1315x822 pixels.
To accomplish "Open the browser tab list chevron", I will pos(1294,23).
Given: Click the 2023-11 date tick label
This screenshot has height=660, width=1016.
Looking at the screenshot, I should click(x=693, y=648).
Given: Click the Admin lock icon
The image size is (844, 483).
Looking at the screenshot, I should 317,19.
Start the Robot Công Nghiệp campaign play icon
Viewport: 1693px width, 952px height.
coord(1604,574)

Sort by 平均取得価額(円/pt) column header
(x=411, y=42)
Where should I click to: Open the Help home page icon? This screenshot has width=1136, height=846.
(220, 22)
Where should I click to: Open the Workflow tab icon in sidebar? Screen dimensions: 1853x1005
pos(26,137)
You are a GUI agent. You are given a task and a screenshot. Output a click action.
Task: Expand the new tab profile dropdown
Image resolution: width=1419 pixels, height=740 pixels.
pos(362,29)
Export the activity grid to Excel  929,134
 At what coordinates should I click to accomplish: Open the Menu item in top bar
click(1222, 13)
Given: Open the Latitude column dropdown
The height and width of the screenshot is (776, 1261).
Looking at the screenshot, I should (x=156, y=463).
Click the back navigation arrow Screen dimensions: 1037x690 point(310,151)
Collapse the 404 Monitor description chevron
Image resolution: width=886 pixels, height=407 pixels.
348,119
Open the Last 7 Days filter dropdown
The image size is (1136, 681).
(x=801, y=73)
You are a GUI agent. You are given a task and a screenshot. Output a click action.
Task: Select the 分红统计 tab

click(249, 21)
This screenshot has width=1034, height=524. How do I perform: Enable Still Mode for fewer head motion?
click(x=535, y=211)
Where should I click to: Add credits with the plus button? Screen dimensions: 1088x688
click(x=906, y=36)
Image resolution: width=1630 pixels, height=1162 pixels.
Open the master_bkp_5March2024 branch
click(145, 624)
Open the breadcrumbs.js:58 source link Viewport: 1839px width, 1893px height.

__________

* _Exercise description_:
Your task is to extract all of the records exactly.

* _Answer_:
1315x822 pixels.
To accomplish "Open the browser tab list chevron", I will pos(1294,23).
Given: Click the 2023-11 date tick label
This screenshot has height=660, width=1016.
Looking at the screenshot, I should click(x=693, y=648).
Given: Click the Admin lock icon
The image size is (844, 483).
Looking at the screenshot, I should 317,19.
Start the Robot Công Nghiệp campaign play icon
Viewport: 1693px width, 952px height.
coord(1604,574)

Sort by 平均取得価額(円/pt) column header
(x=411, y=42)
Where should I click to: Open the Help home page icon? This screenshot has width=1136, height=846.
(220, 22)
Where should I click to: Open the Workflow tab icon in sidebar? Screen dimensions: 1853x1005
pos(26,137)
You are a GUI agent. You are given a task and a screenshot. Output a click action.
Task: Expand the new tab profile dropdown
Image resolution: width=1419 pixels, height=740 pixels.
pos(362,29)
Export the activity grid to Excel  929,134
 At what coordinates should I click to accomplish: Open the Menu item in top bar
click(1222, 13)
Given: Open the Latitude column dropdown
The height and width of the screenshot is (776, 1261).
Looking at the screenshot, I should (x=156, y=463).
Click the back navigation arrow Screen dimensions: 1037x690 point(310,151)
Collapse the 404 Monitor description chevron
Image resolution: width=886 pixels, height=407 pixels.
348,119
Open the Last 7 Days filter dropdown
The image size is (1136, 681).
(x=801, y=73)
You are a GUI agent. You are given a task and a screenshot. Output a click action.
Task: Select the 分红统计 tab

click(249, 21)
This screenshot has width=1034, height=524. How do I perform: Enable Still Mode for fewer head motion?
click(x=535, y=211)
Where should I click to: Add credits with the plus button? Screen dimensions: 1088x688
click(x=906, y=36)
Image resolution: width=1630 pixels, height=1162 pixels.
Open the master_bkp_5March2024 branch
click(145, 624)
Open the breadcrumbs.js:58 source link Viewport: 1839px width, 1893px height.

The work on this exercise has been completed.